▶ YOUR OBJECTIVE:
Search the entries below for "table" and copy each matching line.

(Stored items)
★ ★ ★ ★ ★ ★ ★

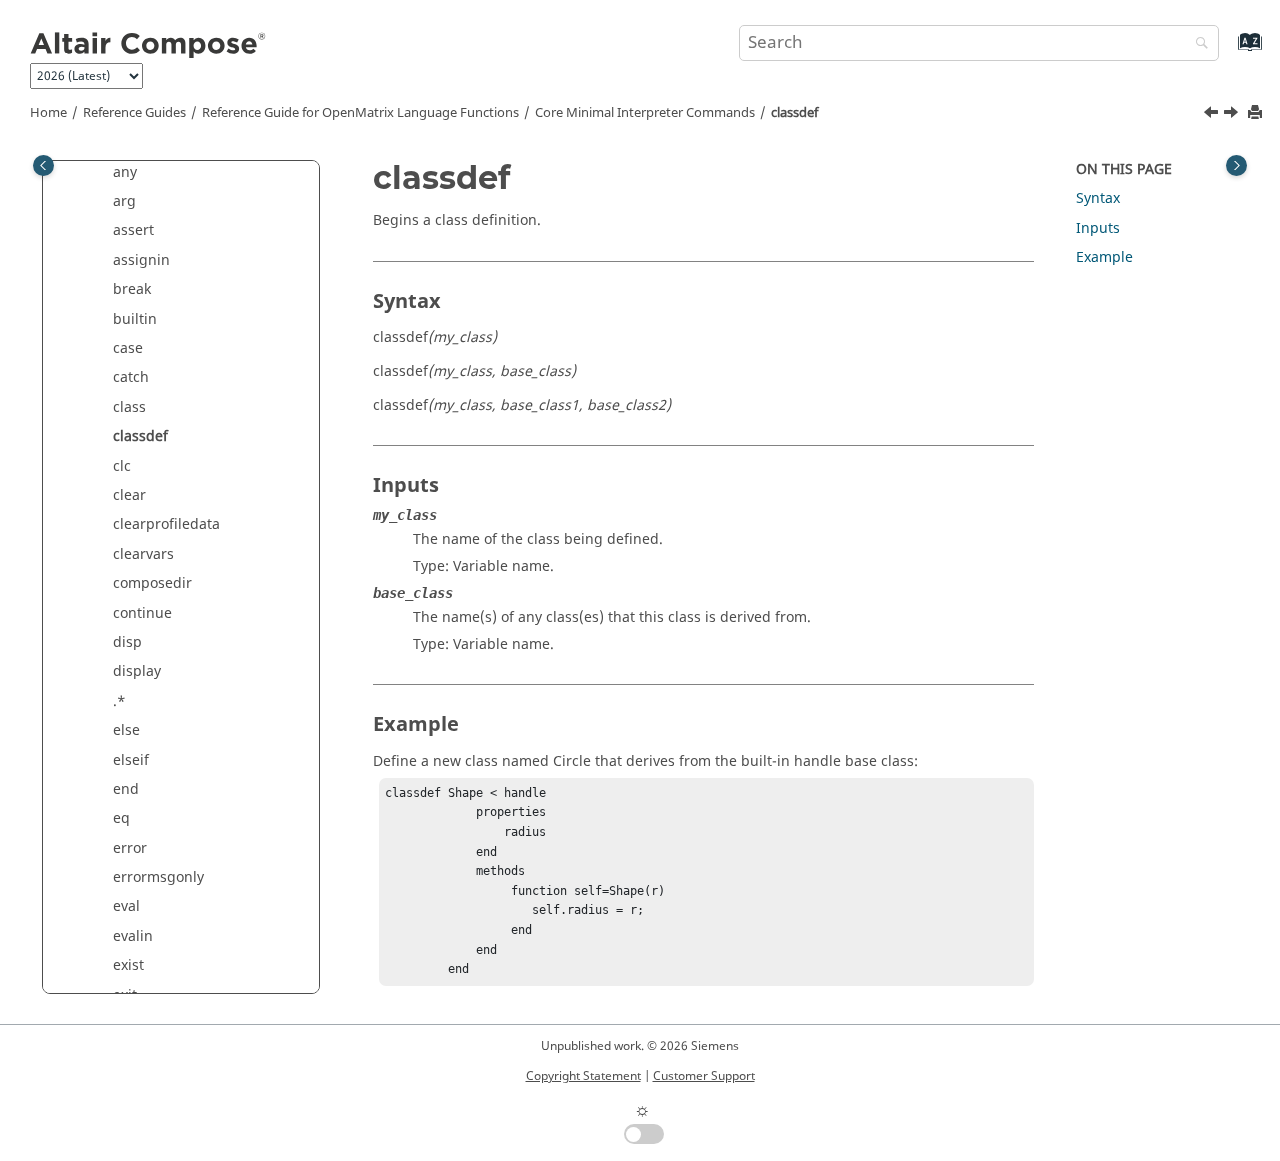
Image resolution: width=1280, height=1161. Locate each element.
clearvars (143, 554)
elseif (131, 760)
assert (133, 230)
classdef (794, 113)
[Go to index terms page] (1228, 51)
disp (127, 642)
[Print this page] (1257, 113)
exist (128, 965)
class (129, 407)
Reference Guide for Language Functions (360, 113)
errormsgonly (158, 877)
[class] (1213, 115)
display (137, 671)
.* (119, 701)
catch (131, 377)
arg (124, 201)
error (130, 848)
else (126, 730)
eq (121, 818)
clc (122, 466)
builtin (135, 319)
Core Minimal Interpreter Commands (645, 113)
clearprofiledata (166, 524)
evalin (133, 936)
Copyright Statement (583, 1076)
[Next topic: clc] (1233, 115)
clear (129, 495)
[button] (105, 173)
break (132, 289)
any (125, 172)
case (128, 348)
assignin (141, 260)
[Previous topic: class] (1213, 115)
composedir (152, 583)
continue (142, 613)
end (126, 789)
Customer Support (704, 1076)
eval (126, 906)
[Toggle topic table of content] (1236, 165)
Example (1104, 257)
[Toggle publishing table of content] (43, 165)
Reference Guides (134, 113)
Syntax (1098, 198)
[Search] (1197, 44)
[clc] (1233, 115)
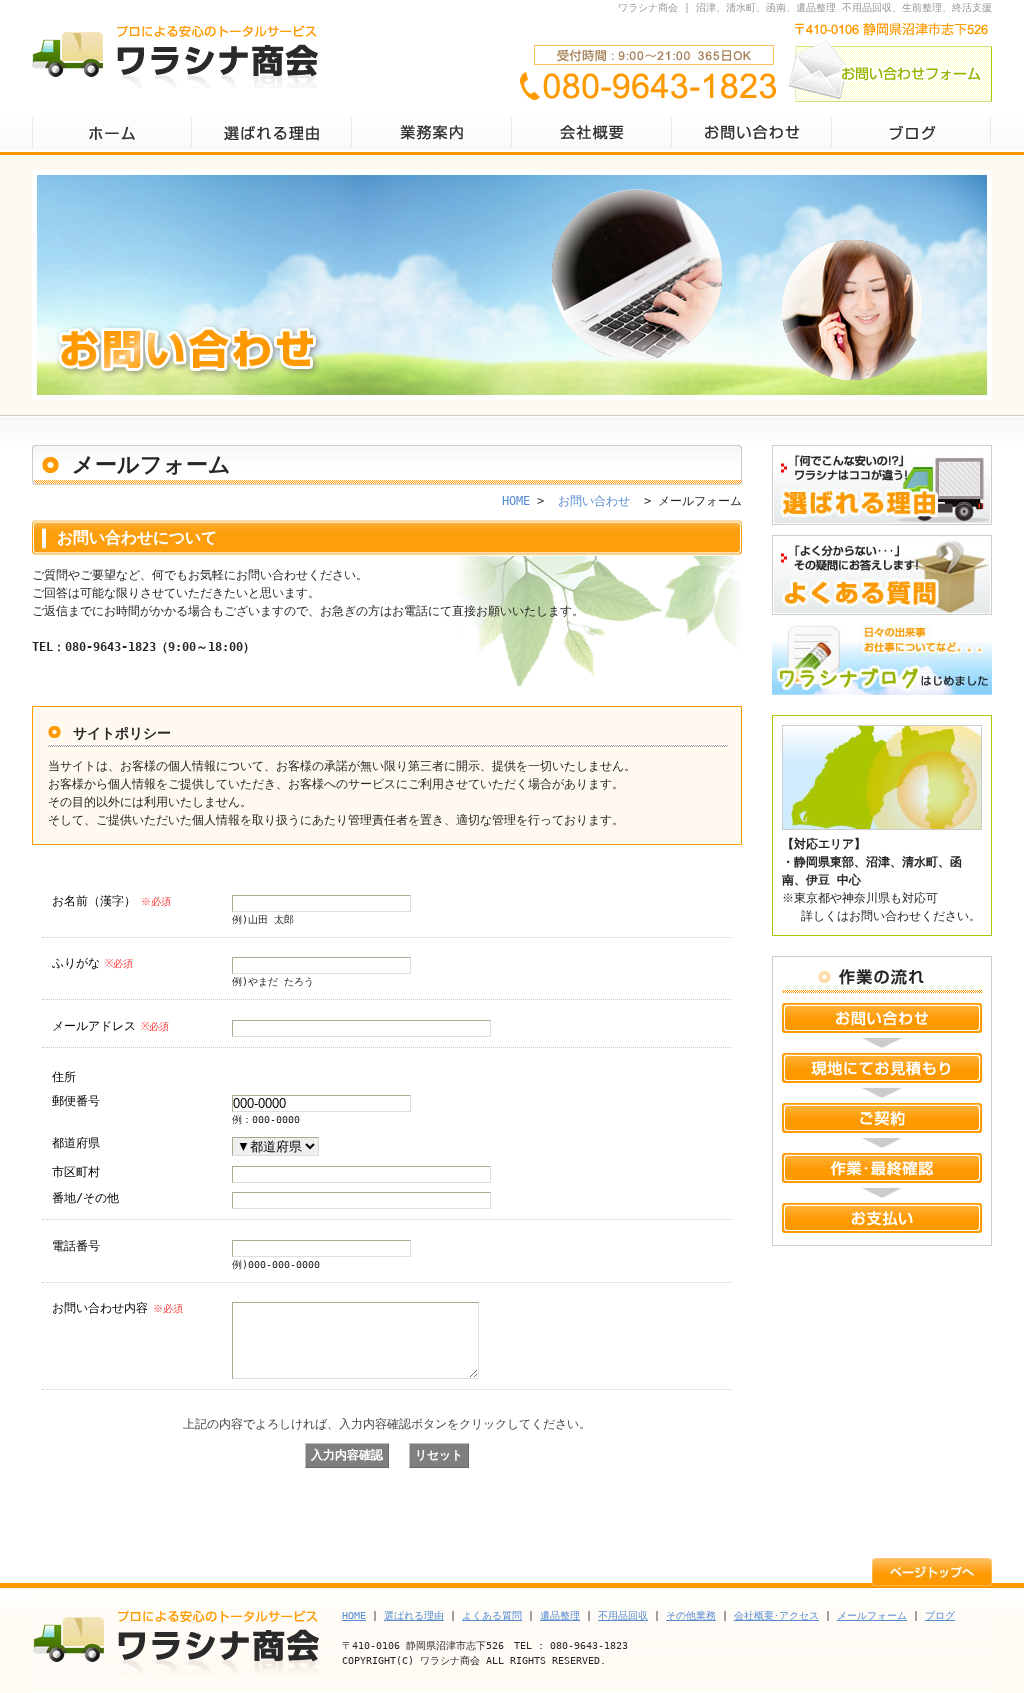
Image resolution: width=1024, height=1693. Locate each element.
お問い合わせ (752, 132)
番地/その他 (85, 1197)
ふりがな (92, 963)
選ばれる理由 (272, 132)
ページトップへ (932, 1570)
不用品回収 (623, 1615)
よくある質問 (882, 575)
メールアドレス (110, 1026)
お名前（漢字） (111, 901)
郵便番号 (76, 1100)
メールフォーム (872, 1615)
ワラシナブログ (882, 665)
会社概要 (592, 132)
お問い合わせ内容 (117, 1308)
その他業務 (691, 1615)
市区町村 (76, 1171)
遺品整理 (560, 1615)
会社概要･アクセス (776, 1615)
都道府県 (76, 1142)
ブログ (912, 132)
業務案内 (432, 132)
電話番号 (76, 1245)
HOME (112, 132)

★ ★ ★ ★ ★ ★ ★

▶ REPLY TO THE TASK:
[Toggle topic table of content] (1236, 165)
[Toggle publishing table of content] (43, 165)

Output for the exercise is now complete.